*REQUIRED ACTION:* Scan the records for lines with the word "column", and copy every such line.

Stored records
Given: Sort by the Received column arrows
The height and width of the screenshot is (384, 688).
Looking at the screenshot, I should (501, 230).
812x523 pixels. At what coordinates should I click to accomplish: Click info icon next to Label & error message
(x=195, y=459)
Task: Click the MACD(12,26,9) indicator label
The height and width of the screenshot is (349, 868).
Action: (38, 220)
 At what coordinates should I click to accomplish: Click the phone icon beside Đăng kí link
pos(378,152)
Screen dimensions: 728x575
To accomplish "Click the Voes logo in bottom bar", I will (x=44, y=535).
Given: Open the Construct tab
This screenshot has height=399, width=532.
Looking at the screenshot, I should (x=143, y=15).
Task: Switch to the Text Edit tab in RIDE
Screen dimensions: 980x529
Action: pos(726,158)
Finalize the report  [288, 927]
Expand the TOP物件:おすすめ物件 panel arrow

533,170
---
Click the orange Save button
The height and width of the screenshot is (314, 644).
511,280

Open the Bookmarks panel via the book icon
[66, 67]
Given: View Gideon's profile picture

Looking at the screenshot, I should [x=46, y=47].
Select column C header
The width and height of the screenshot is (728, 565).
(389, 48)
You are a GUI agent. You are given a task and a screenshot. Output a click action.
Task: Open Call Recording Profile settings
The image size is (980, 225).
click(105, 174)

*TASK ANSWER:*
Given: Sort by the Received column arrows
Select column C header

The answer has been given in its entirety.